**TEXT**:
------------------------
I mention this, not to in any way lessen the crime perpetrated upon Lobita and her friends and family, but to show the madness prevelent everywhere.

The recent insanity in Tucson has, no doubt, been heard around the world. Many here in the USA say it was caused by the political rhetoric. I don't know. I do know the LEFT wants to share our country's wealth - even if it means taking from the rich to give to the poor, and the RIGHT says, "I earned it, it's mine to keep, and no one can take it from me."

I say, "Let me outta here!"

When I speak to my friends and relatives in Europe, they think we are "gun nuts." In New England, we Texans are thought of as "right-wing" cowboys ready to secede and start another Civil War. Now, it seems, the State of Arizona is bent on challenging us mano a mano for "whacko" supremacy.

Are all Texans gun crazy? Are most Americans greedy and uncaring? I don't think so, but that's the image we are projecting around the globe.

As a kid who went to school with several DPs (Displaced Persons), that is, concentration camp survivors, I asked, why. How could their parents and other family members be killed by so few. It only took a few thousand Nazis to massecre six million Jews. Why did they not stand up and fight? How could they let that have happened to themselves.? No one had an answer.
------------------------
**SOURCE DATA**:
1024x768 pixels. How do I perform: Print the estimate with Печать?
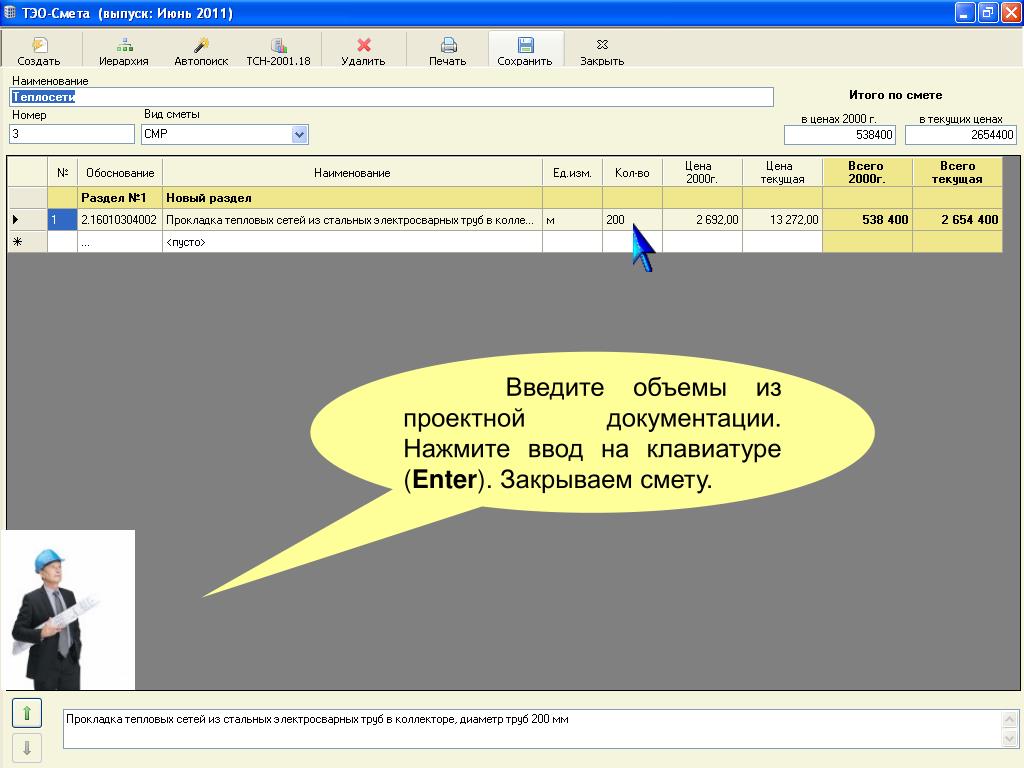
------------------------
**DIRECTIVE A**: According to the text, how are Texans thought of in New England?
**DIRECTIVE B**: Quote the part of the text that begins at the words "When I speak" and stops after "had an answer.".
**DIRECTIVE C**: List every place name that appears in the text.

**FULL RESPONSE A**: As "right-wing" cowboys ready to secede and start another Civil War.

**FULL RESPONSE B**:
When I speak to my friends and relatives in Europe, they think we are "gun nuts." In New England, we Texans are thought of as "right-wing" cowboys ready to secede and start another Civil War. Now, it seems, the State of Arizona is bent on challenging us mano a mano for "whacko" supremacy.

Are all Texans gun crazy? Are most Americans greedy and uncaring? I don't think so, but that's the image we are projecting around the globe.

As a kid who went to school with several DPs (Displaced Persons), that is, concentration camp survivors, I asked, why. How could their parents and other family members be killed by so few. It only took a few thousand Nazis to massecre six million Jews. Why did they not stand up and fight? How could they let that have happened to themselves.? No one had an answer.

**FULL RESPONSE C**: Tucson, the USA, New England, Europe, Arizona